Lenovo’s ThinkPad P50, P70: possible DIT powerhouses

By Boon Shin Ng

When I was asked by postPerspective if I’d like to get a hands-on preview of some of Lenovo’s upcoming embargoed products over lunch, my answer was, “Of course!” Technology and food — a match made in heaven!

Both lunch and tech did not fail that day. It was an intimate setting of five at an upstairs private balcony of a nice restaurant here in New York City. During lunch, we were presented with Lenovo’s latest laptops — the ThinkPad P Series, which includes the P50 (15 inches) and the P70 (17 inches). The company pitched them as workstations in a laptop size, which feature new Intel Xeon processors.

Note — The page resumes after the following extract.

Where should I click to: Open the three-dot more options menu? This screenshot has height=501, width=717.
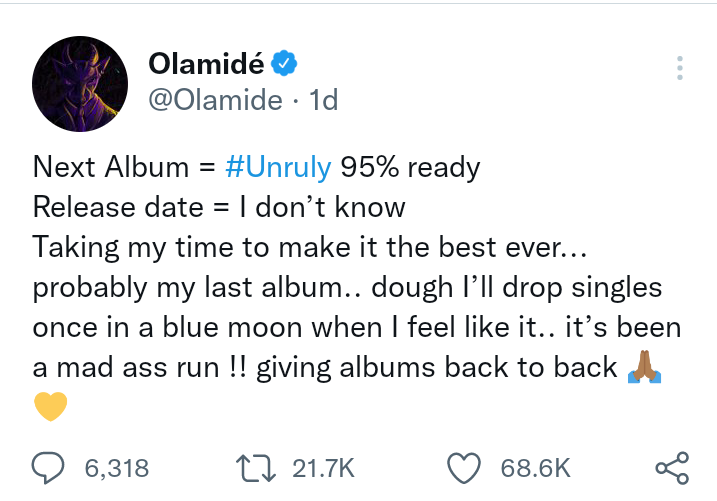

While Lenovo went over the details of the products, I began wondering if they could be used as part of my DIT setup in order to reduce my footprint. In my mind I kept checking boxes:

– Number pad on a 15-inch laptop — check
– USB 3.1/Thunderbolt 3, offering transfer speeds of 40Gbps — check
– 4K UHD IPS display and FHD touchscreen options — check
– Integrated X-Rite Pantone color calibration — check
– Two dims (oh wait, no, it has four DIMMS!) – check
– RAID-capable drive setup — check (M.2 PCIe is an option)
– Solid and rugged feel – check

For those who remember the ThinkPad when it belonged to IBM — before Lenovo bought the technology — the little red knob tracker is there. Double check!

The machines also feature Nvidia Quadro graphics and up to 64GB DDR4 ECC memory.

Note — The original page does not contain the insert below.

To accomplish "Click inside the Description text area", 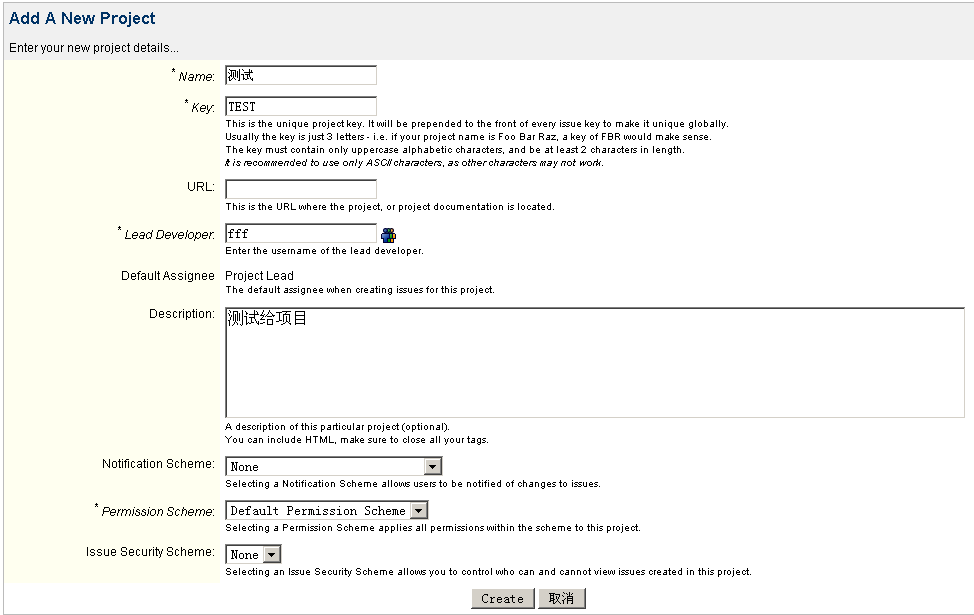I will pos(594,362).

The beauty of the machine comes in its innards. While we were presented with three different kinds of antipasti, the different parts of the machine were handed over to us to get hands-on. The roll cage was surprisingly light and sturdy. When I held it up, it looked like a piece of steam-punk art. The cooling design continued along this theme, with its two fans on each end — brass-like tubes extended toward each other and melded together as one piece. I didn’t know a laptop could be sexy on the inside.


While I mulled over how lucky I was to be able to get to see the insides of a laptop (Yes, I’m that geeky!), our steak entrée came and we all started chatting about the weather, our first computers and what other things we would like to see in a laptop. It was informal, casual and relaxing, which is exactly how I like my tech to be presented.

When the preview of the tech ended, and as I walked the streets of New York on the way to my next meeting, I thought about using this laptop as my next DIT setup. The many I/O ports are always a plus, and integrated color calibration is nice to have, although it will not replace a reference monitor on the set. I’m the kind of person who will need to test the laptop out thoroughly before drawing a conclusion on its value, but it’s looking very promising for a start. Look to this space in the future for a full review.

Now I am just waiting for the day when we can have screens flexible enough to be able to open up a laptop like a pop-up book, to have three different screens and a pen tablet. I hope to be among the first to see that, and if it’s over a delicious lunch, all the better.

Boon Shin Ng is a NYC-based post pro working in turnovers, workflow, finishing, online, color and dailies.